A Colourful Death: A Cornish Mystery (12 page)

BOOK: A Colourful Death: A Cornish Mystery
9.91Mb size Format: txt, pdf, ePub
ads

Nick reflected. For a moment, Megan was afraid he was going to be stroppy, but apparently he decided the moment had come to tell his side of the story.

“Since, presumably, you’re by now aware that Geoff must have died hours before Jerry Roscoe arrived—Sergeant Roscoe, if you prefer—I suppose yesterday morning would be the place to start. I was in London, had been there for a few days. I had a business appointment in the morning—”

“Who with?”

“Mr Alarian, of Alarian Galleries, in Albemarle Street.”

“Time?”

“Half ten. I got there a bit early, actually, but the place didn’t open till then so I hung about outside. You see, he—”

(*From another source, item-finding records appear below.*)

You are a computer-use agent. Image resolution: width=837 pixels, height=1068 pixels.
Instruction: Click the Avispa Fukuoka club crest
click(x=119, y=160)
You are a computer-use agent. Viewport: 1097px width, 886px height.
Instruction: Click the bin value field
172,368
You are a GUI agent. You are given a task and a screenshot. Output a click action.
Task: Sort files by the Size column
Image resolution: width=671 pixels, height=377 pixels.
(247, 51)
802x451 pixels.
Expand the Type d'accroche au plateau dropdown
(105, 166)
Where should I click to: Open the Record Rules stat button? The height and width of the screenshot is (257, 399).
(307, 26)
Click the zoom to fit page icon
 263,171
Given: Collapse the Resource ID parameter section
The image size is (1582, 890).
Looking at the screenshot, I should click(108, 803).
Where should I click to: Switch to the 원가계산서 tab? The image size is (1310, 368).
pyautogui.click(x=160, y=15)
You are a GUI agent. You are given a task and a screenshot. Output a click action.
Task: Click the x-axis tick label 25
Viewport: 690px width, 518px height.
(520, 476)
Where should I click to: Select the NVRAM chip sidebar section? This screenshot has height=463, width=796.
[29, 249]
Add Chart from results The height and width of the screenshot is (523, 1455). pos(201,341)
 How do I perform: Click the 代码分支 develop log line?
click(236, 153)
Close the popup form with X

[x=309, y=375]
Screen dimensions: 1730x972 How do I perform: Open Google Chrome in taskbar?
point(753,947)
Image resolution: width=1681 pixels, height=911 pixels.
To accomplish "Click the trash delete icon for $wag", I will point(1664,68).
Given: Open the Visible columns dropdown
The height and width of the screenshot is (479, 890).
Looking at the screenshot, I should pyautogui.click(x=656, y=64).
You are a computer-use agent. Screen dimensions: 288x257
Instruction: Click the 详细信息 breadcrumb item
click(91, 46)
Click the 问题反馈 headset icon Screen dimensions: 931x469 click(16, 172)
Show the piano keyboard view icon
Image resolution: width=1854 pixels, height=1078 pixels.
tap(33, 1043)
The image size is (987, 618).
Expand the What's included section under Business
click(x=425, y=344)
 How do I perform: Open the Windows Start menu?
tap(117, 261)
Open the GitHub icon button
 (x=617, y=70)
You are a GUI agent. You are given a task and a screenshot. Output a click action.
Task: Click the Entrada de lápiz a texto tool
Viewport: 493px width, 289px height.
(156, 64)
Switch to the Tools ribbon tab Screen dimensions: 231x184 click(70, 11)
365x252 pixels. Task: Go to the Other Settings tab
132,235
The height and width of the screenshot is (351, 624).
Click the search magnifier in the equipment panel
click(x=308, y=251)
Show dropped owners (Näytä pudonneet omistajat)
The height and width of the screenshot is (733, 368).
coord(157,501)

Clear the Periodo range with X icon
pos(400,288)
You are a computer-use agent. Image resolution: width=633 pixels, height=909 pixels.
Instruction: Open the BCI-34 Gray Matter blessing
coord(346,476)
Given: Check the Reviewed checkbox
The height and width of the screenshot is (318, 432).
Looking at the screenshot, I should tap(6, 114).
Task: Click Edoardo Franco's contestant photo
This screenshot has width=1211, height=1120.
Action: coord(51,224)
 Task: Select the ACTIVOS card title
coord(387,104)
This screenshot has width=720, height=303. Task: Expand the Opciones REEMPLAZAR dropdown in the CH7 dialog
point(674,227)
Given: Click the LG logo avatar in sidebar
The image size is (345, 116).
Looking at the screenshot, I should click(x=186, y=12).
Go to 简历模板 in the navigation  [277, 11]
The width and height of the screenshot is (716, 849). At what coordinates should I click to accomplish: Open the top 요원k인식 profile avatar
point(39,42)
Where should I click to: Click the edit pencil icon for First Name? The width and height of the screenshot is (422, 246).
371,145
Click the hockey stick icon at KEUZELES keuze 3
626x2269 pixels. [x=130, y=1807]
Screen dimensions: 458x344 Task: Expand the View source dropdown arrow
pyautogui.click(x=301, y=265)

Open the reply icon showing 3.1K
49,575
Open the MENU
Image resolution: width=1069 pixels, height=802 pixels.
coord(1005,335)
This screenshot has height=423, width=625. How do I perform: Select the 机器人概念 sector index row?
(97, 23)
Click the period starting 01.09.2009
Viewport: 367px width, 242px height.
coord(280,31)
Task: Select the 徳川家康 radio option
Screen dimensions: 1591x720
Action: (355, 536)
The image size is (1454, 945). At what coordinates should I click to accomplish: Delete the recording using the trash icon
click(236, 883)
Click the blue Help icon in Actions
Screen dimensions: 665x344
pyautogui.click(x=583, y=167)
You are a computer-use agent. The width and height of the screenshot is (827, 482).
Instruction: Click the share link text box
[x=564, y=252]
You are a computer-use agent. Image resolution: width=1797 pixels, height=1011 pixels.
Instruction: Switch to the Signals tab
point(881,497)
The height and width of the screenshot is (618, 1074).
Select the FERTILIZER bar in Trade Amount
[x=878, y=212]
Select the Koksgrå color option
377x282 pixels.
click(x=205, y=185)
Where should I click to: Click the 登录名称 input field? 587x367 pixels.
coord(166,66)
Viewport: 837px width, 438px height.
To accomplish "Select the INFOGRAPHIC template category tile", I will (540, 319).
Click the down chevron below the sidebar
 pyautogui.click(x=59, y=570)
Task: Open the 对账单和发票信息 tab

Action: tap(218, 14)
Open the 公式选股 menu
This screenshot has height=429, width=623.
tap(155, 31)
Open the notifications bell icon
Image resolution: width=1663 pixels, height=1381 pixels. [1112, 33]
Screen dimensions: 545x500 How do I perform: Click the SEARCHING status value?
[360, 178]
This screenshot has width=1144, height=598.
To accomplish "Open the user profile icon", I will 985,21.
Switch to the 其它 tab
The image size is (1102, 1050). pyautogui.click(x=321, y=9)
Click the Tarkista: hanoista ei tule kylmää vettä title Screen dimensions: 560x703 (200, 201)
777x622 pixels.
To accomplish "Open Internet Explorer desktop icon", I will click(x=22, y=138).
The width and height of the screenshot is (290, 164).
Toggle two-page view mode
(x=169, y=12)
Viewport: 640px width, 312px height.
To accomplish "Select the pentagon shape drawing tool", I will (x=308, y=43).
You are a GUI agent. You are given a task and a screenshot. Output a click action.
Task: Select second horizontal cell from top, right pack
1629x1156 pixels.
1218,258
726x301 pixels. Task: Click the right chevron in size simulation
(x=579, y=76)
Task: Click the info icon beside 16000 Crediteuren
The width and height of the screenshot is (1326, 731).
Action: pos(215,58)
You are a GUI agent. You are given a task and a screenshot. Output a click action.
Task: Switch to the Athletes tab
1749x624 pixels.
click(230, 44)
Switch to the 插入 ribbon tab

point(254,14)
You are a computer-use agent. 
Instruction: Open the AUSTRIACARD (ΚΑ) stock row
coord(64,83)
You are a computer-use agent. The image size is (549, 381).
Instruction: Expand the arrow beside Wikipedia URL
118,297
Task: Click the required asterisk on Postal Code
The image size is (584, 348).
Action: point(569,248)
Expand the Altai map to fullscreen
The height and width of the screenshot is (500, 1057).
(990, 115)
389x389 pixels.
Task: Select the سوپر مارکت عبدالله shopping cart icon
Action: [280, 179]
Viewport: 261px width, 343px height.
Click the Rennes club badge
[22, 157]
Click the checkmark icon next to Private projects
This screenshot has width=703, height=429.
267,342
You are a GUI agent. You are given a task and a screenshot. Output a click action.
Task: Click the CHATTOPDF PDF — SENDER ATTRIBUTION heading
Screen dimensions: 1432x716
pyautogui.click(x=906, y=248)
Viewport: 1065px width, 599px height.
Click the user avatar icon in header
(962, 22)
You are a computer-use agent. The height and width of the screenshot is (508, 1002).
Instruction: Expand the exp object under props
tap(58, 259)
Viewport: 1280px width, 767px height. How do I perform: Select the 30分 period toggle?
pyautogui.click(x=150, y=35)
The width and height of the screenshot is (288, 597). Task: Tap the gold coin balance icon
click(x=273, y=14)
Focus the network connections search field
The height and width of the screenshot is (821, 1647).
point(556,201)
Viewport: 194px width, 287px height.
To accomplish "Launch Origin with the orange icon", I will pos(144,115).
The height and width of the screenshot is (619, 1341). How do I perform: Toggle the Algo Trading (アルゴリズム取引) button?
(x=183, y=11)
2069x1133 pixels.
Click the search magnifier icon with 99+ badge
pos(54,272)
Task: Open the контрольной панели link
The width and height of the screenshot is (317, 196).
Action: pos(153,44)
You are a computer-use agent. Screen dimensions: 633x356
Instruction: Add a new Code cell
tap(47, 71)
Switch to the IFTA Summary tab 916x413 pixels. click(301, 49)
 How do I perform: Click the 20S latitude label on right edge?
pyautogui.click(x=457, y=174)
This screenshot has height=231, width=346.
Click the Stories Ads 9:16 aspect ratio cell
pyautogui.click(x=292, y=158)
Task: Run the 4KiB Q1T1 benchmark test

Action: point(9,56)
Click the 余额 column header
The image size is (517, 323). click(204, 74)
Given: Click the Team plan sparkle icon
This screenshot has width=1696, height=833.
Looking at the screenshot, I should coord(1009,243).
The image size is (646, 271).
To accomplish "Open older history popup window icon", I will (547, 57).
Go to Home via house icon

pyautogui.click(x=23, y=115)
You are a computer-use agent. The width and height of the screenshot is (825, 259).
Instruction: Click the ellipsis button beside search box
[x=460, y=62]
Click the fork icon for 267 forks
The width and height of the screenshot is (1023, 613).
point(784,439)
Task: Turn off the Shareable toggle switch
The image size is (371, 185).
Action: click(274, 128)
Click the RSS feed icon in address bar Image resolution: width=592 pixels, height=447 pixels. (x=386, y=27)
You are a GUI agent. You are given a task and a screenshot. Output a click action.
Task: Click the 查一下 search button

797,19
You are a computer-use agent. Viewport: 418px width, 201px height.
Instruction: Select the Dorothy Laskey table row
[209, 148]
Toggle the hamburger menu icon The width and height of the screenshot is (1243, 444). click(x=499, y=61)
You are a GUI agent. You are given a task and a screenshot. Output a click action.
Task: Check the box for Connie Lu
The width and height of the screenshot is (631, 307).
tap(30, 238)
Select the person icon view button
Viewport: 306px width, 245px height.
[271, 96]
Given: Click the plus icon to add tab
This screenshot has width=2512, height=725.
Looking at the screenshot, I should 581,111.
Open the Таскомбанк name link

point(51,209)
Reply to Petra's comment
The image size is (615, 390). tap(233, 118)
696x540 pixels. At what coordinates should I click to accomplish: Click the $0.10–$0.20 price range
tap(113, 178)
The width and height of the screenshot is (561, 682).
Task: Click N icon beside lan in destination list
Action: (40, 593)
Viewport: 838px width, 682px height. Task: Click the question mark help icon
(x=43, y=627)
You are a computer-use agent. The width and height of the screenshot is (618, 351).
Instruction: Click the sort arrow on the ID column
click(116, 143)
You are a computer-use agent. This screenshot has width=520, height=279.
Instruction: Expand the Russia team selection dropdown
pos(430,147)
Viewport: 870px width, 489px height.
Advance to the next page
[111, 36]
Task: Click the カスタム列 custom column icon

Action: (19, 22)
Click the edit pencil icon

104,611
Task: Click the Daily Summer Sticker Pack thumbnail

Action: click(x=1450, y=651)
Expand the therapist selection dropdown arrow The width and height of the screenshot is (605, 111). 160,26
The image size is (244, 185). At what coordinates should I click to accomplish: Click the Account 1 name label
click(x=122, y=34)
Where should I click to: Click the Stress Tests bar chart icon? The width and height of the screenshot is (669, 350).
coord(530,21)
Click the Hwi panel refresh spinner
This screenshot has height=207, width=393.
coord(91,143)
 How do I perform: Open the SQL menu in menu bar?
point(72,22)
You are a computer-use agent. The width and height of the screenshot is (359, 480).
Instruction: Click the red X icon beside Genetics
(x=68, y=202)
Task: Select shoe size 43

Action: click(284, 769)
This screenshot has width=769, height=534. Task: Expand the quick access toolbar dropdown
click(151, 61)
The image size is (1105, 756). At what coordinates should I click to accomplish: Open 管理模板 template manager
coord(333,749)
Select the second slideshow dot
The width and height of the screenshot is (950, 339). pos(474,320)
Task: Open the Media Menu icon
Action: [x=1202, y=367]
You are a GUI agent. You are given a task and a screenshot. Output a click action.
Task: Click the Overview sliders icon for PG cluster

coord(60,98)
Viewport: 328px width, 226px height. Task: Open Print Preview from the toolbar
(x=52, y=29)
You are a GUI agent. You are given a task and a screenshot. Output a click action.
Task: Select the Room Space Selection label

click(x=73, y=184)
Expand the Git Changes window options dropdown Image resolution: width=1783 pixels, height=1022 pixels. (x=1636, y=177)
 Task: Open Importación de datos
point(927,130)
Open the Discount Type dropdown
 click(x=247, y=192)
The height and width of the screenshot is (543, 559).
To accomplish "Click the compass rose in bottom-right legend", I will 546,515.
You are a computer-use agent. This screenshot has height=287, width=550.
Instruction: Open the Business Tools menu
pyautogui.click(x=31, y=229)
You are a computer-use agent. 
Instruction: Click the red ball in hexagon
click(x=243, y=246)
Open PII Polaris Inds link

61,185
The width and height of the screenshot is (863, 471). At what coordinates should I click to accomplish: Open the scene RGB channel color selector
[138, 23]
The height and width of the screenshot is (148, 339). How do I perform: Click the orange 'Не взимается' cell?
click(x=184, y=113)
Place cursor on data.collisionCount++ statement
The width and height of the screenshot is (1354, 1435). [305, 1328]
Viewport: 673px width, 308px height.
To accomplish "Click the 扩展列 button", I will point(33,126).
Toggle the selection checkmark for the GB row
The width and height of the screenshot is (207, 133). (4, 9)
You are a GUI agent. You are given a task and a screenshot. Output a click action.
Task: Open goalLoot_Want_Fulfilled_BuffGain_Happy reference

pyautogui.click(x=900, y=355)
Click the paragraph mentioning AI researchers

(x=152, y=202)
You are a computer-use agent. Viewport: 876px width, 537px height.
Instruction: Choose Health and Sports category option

“I don’t need to know your business, Mr Gresham. Not at present, at least. How long were you with Mr Alarian?”

“An hour? About that. It was about noon when I phoned from Paddington.”

“Phoned who?”

“I tried Eleanor’s number—Mrs Trewynn—but she wasn’t at home.”

“Pity! Not that there’d be much hope of Mrs Trewynn knowing what time she talked to you, if she had.”

“Ah, but then I rang up Mrs Stearns. I shouldn’t think you could ask for a better witness than Mrs Stearns.”

“True,” Scumble admitted grudgingly.

“I told her the time my train was supposed to arrive at Launceston, just in case Eleanor might be collecting in that direction that afternoon.”

In the sure and certain belief, Megan translated to herself, that Aunt Nell would pick him up at the station.

“And I also rang Stella—Stella Maris, or Weller, whichever you prefer. She was taking care of my place. I sell her stuff for her in exchange for her taking over now and then, giving me a break.”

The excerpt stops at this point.